Work item: Only a number is wanted here, namely how many lines of the data contain the string "computer".

*** Opening Data for the task ***

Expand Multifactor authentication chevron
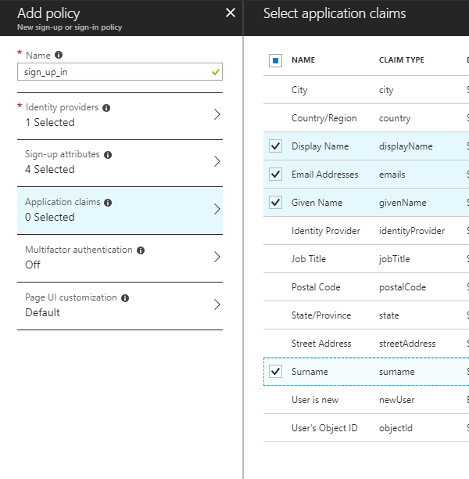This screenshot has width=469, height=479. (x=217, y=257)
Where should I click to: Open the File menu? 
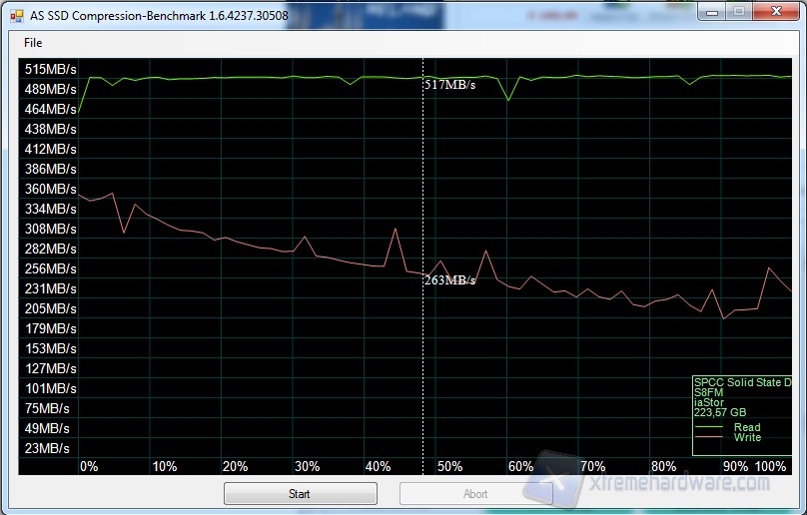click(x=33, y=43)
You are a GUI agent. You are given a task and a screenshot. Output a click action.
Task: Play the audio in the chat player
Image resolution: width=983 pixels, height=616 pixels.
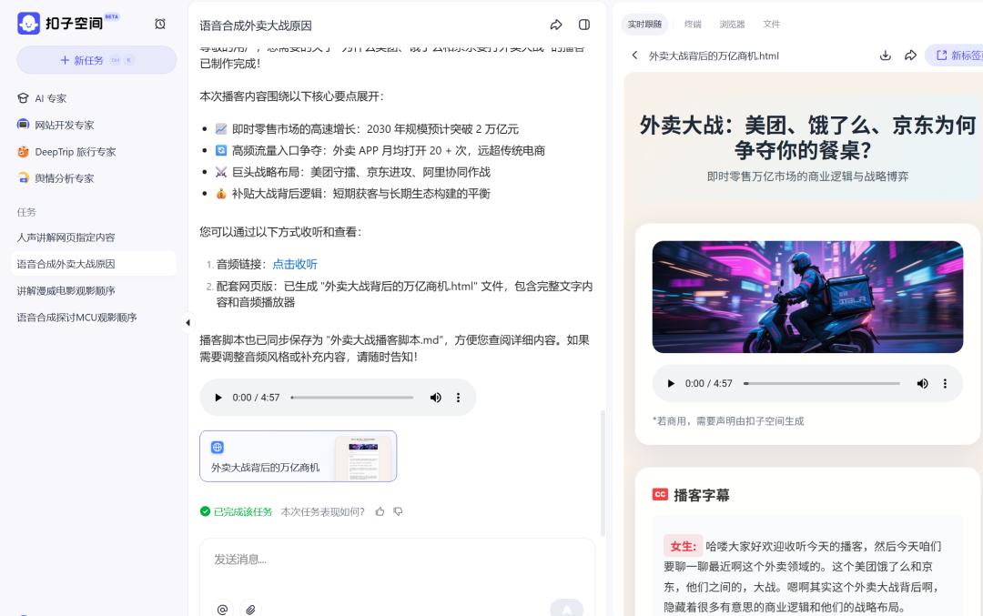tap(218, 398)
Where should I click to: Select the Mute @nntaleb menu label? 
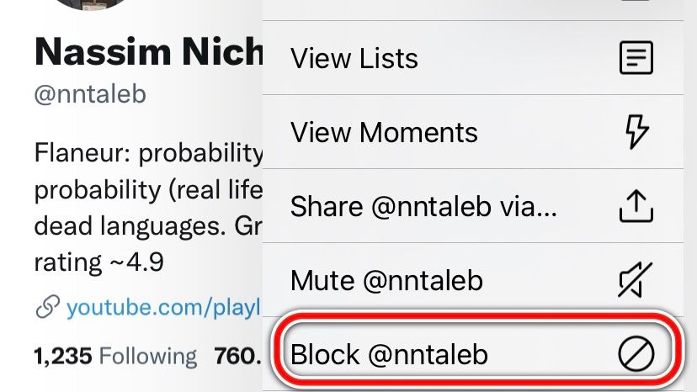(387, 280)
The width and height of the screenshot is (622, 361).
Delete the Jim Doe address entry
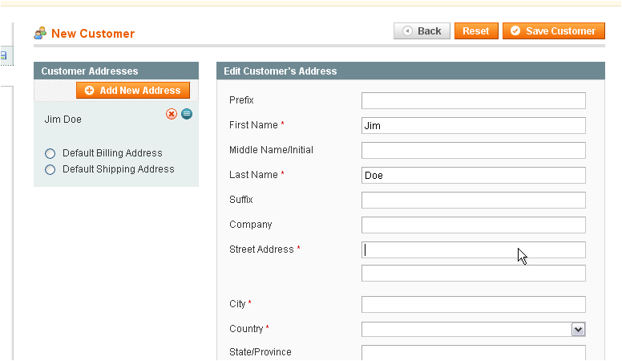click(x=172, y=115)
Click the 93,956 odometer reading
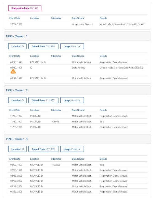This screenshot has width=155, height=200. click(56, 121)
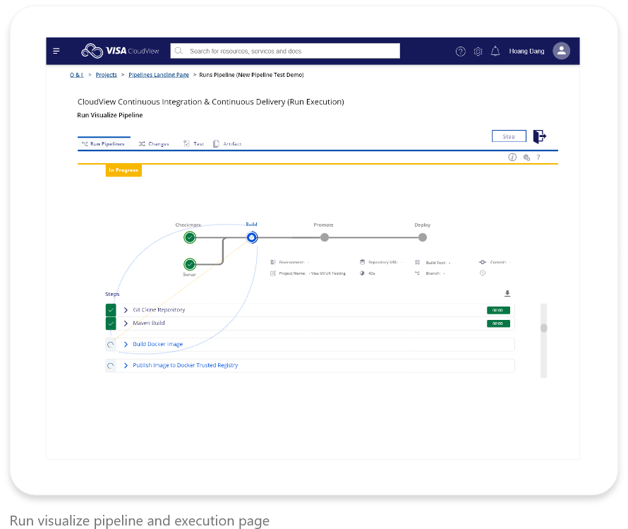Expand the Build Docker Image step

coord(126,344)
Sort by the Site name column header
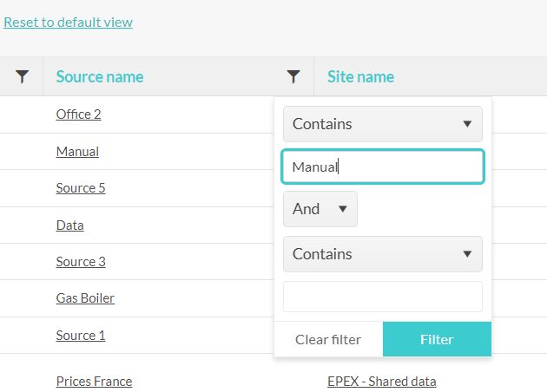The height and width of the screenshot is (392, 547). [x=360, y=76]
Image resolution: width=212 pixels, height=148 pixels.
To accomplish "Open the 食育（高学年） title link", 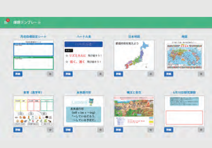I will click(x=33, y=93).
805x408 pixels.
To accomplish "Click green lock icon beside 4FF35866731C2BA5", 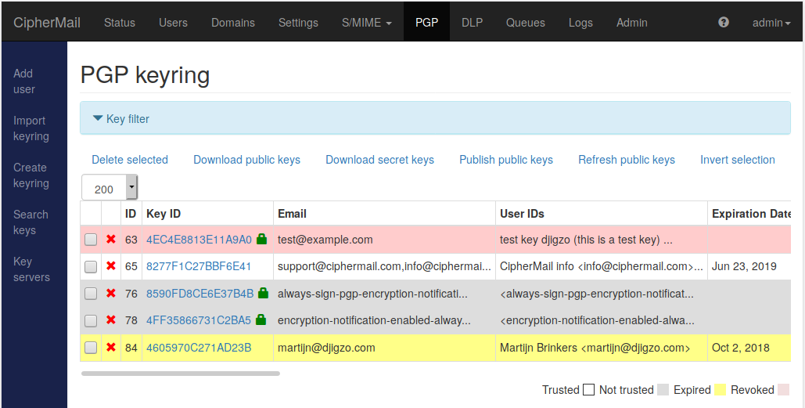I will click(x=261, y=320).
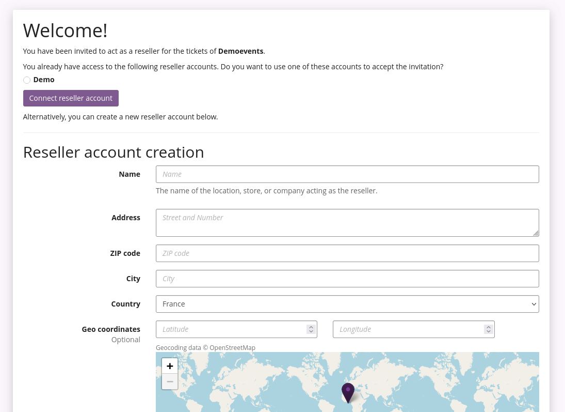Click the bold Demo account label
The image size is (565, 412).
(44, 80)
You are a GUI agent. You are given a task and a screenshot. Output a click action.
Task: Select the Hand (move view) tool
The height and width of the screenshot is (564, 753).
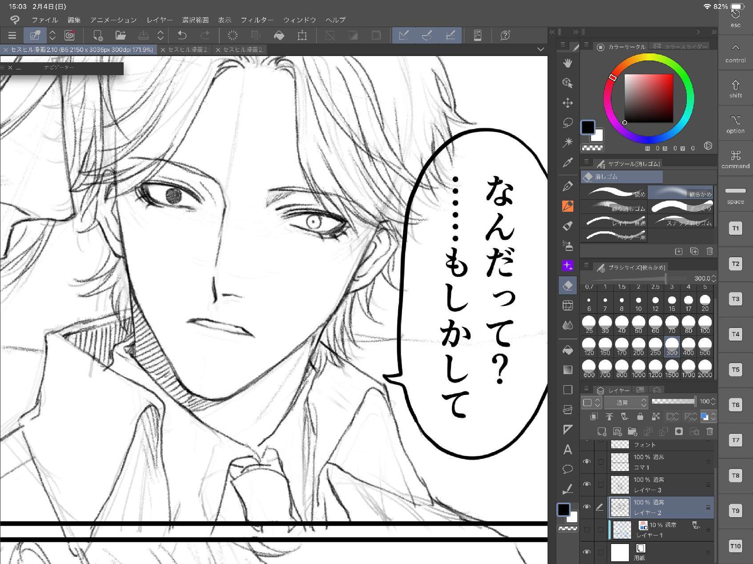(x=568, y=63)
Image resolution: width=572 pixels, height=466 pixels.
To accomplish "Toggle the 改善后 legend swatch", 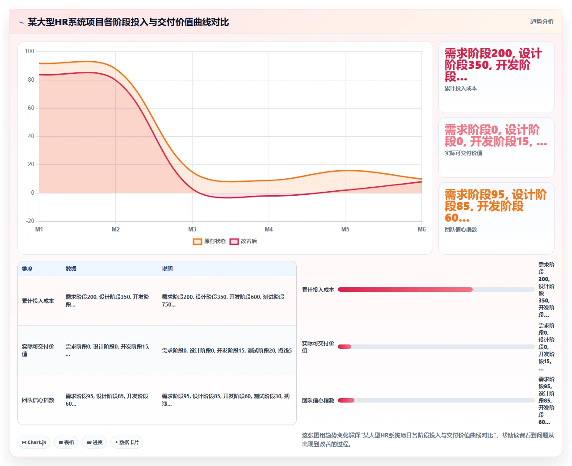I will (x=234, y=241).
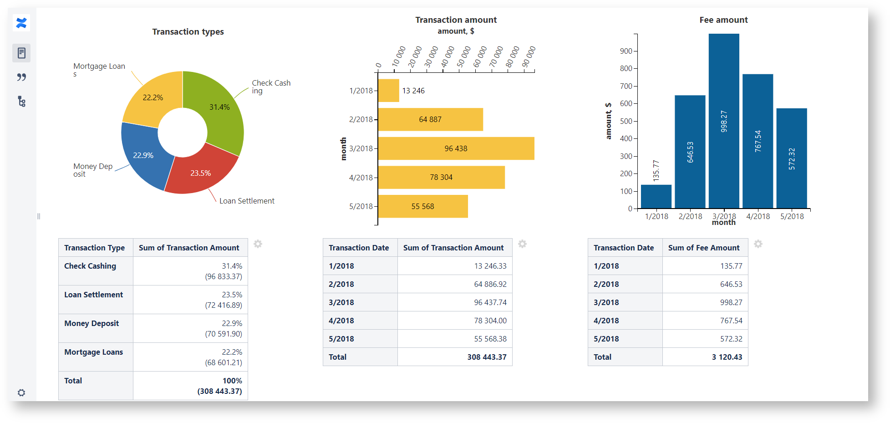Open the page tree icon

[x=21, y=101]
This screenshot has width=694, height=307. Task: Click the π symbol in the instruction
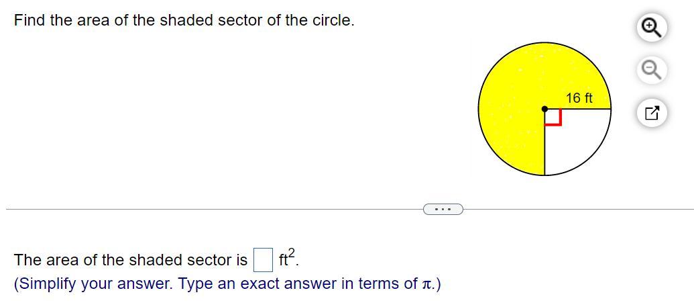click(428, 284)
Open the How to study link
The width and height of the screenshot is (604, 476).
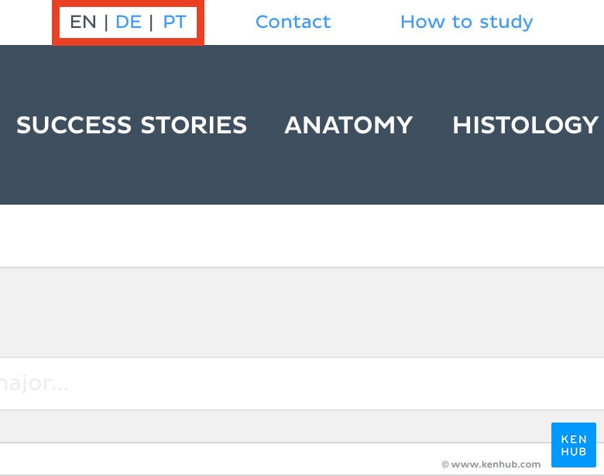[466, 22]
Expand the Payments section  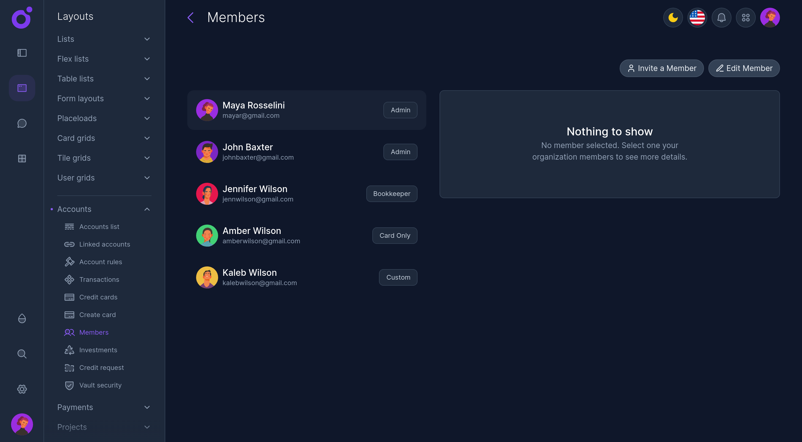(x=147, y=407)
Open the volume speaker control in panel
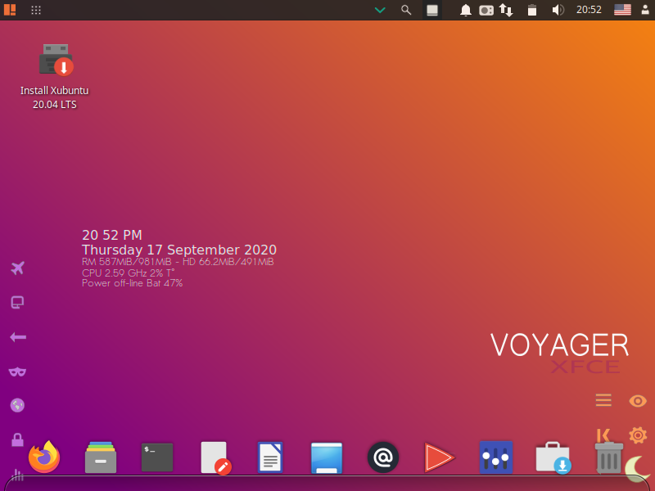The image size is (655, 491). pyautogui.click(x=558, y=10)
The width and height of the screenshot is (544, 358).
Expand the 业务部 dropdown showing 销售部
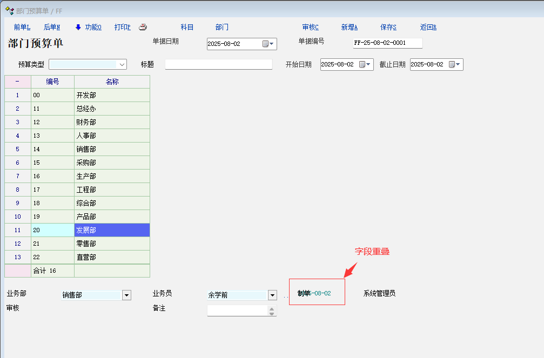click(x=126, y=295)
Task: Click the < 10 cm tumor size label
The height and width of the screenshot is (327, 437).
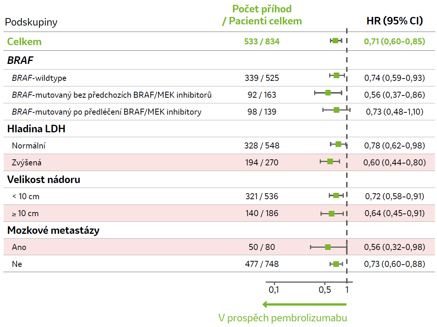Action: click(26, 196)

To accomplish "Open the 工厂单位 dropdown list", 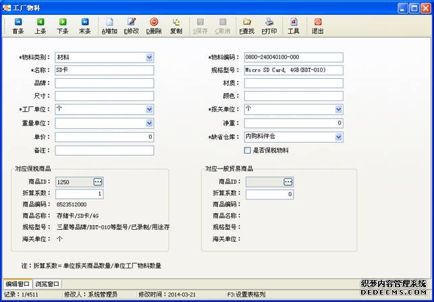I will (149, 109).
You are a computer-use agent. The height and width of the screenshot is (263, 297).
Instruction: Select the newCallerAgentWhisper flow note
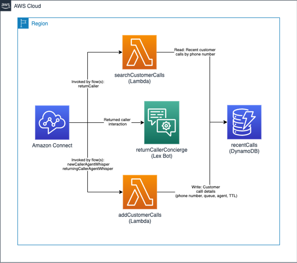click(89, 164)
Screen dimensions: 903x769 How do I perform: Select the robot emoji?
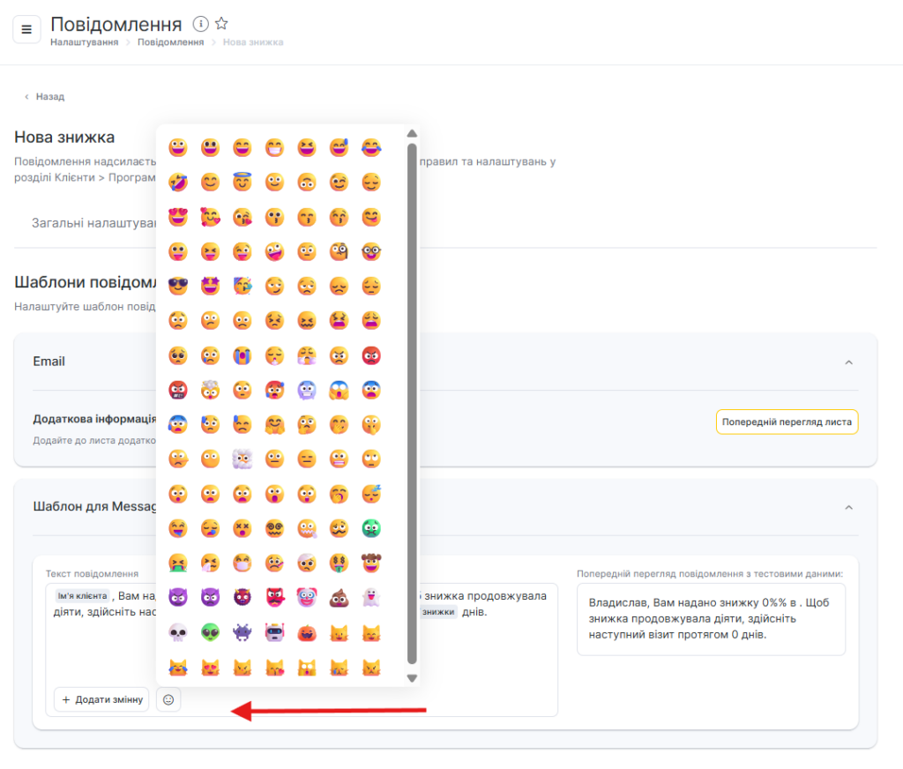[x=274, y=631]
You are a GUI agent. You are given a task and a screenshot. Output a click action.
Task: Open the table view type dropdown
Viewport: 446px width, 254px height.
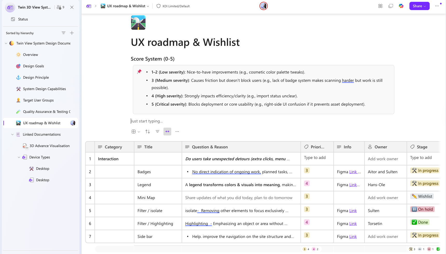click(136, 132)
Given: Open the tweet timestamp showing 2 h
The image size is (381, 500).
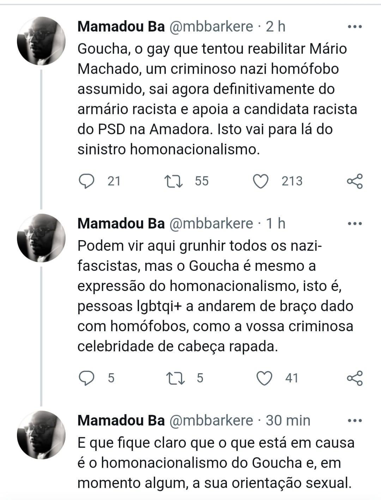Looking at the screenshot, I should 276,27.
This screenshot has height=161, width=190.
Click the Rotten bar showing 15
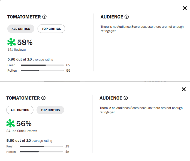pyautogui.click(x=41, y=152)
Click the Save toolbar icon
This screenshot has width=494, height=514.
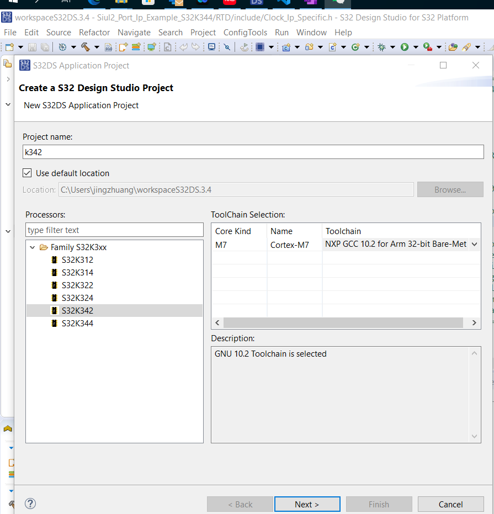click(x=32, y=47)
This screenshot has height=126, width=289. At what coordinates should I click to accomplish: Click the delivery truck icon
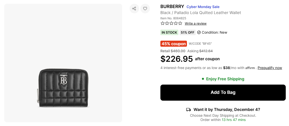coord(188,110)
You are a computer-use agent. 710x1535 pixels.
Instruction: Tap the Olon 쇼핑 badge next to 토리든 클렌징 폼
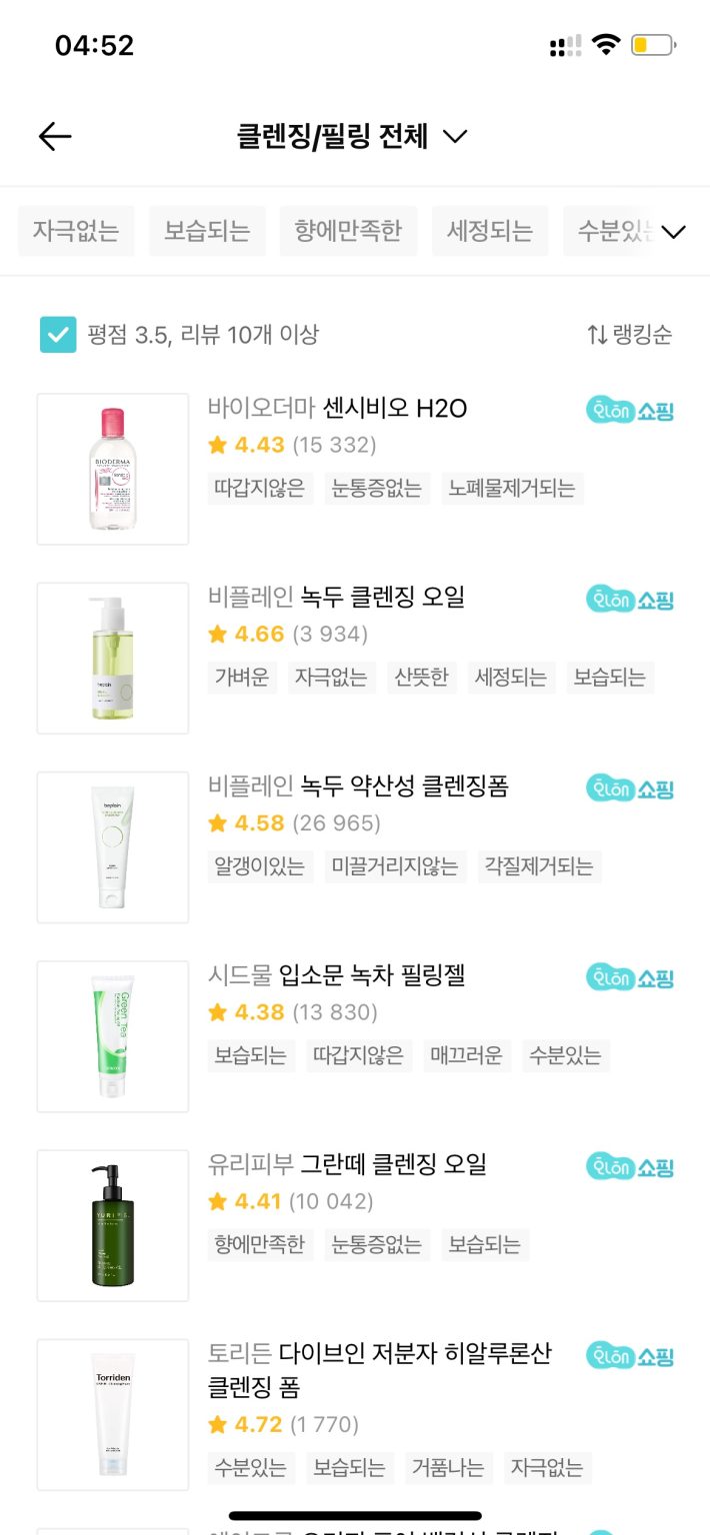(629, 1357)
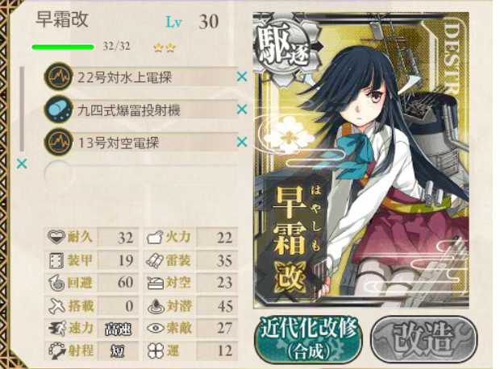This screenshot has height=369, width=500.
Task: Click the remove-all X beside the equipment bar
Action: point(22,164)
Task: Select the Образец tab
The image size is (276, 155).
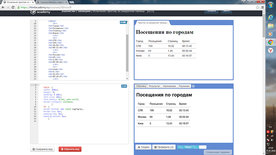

*** Closing Data for the task ***

Your solution: 2